• Given text
"""
He worked with the union until June last year. There was no funding coming in and he was let go.

“We were told to step aside a bit so (the union) could fundraise and see if we could be reinstated (later),” he says.

With the free time, the 50-year-old decided to pursue more fervently a passion he had had since he was a young boy. He remembers that at the age of 10, in 1984, he held a breakdance party using his father’s vinyl record player.

“It’s when I knew that for sure I had a talent in matters music. So, I started practising in the estate, in Buruburu. There was a studio called Studio B at Buruburu Phase II. There, I met deejays like Njogu, Marto, and I practised,” he says. “Come 1996, we moved from Buruburu to Donholm. I met a guy called Elly here in Donholm and we practised together.”

He goes on: “My father was also big on music, though it wasn’t deejaying. He was an engineer with the defunct Kenya Post and Telecommunications. He loved his music; and he would buy records at Asanands at Moi Avenue.”

By the time DJ Derick lost his sight, he knew the tricks of the game, using the old deejay tools used back in the day.
"""
• Prompt 1
Restate word for word the stretch of the DJ Derick text from "With the free" through "vinyl record player.".
• Prompt 2
List the people the DJ Derick text names as those he met and practiced with.
• Prompt 3
According to the DJ Derick text, where did his father buy records?
Rely only on the DJ Derick text to respond.

Data taken from a collection
"""
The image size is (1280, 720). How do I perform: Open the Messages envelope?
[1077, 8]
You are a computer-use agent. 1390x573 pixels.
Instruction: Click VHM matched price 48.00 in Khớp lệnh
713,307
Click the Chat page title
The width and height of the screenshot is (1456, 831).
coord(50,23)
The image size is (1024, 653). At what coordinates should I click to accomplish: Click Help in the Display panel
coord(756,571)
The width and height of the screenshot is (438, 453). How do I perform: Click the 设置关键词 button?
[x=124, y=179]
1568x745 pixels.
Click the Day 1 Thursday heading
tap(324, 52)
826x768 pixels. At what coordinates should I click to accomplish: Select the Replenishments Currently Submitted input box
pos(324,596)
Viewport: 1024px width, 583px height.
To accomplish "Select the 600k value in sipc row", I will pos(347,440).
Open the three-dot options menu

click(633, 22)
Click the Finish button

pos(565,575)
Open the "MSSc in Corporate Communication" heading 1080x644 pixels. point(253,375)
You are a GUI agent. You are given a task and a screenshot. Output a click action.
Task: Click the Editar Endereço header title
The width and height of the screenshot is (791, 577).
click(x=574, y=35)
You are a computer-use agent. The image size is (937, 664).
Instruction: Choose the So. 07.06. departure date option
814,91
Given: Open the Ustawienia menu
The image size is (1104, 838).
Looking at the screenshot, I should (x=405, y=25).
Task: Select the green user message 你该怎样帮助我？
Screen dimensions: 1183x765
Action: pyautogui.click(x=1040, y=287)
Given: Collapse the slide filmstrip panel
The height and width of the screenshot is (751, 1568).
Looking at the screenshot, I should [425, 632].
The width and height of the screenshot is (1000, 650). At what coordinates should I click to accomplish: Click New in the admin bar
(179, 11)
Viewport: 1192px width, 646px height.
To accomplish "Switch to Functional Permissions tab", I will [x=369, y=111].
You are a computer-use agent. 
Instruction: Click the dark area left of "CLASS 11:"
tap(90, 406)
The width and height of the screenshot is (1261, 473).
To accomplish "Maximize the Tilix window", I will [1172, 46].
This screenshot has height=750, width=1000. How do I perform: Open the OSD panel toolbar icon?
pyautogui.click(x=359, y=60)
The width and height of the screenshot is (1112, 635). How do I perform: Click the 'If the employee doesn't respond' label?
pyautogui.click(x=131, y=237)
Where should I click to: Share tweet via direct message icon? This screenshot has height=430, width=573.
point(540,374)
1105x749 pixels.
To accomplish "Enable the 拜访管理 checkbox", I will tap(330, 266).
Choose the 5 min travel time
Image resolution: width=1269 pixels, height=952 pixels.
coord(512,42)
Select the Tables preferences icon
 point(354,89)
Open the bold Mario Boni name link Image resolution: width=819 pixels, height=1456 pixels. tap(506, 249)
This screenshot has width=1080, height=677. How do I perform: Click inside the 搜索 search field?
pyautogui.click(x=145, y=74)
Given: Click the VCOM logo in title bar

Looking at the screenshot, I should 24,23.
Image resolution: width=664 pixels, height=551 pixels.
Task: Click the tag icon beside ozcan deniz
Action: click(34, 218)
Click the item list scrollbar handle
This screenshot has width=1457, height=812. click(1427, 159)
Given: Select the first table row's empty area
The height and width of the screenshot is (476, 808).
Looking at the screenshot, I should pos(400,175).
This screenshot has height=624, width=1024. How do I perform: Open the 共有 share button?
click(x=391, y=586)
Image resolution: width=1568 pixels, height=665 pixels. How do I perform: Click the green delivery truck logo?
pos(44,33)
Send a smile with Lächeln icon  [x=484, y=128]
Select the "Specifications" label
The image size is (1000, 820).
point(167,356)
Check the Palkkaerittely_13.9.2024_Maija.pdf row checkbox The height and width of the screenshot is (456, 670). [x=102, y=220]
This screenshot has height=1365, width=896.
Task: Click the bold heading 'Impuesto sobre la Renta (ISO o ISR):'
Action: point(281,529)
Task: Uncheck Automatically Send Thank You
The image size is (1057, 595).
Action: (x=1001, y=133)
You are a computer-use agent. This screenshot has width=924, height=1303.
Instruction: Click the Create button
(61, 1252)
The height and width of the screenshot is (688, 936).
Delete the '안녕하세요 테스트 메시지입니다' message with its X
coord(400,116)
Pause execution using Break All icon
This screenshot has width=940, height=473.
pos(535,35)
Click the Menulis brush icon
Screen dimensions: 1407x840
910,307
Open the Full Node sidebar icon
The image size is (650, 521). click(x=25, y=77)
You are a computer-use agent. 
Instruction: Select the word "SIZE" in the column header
"""
• Answer box 1
With the free time, the 50-year-old decided to pursue more fervently a passion he had had since he was a young boy. He remembers that at the age of 10, in 1984, he held a breakdance party using his father’s vinyl record player.

• Answer box 2
Njogu, Marto, Elly

• Answer box 3
At Asanands at Moi Avenue.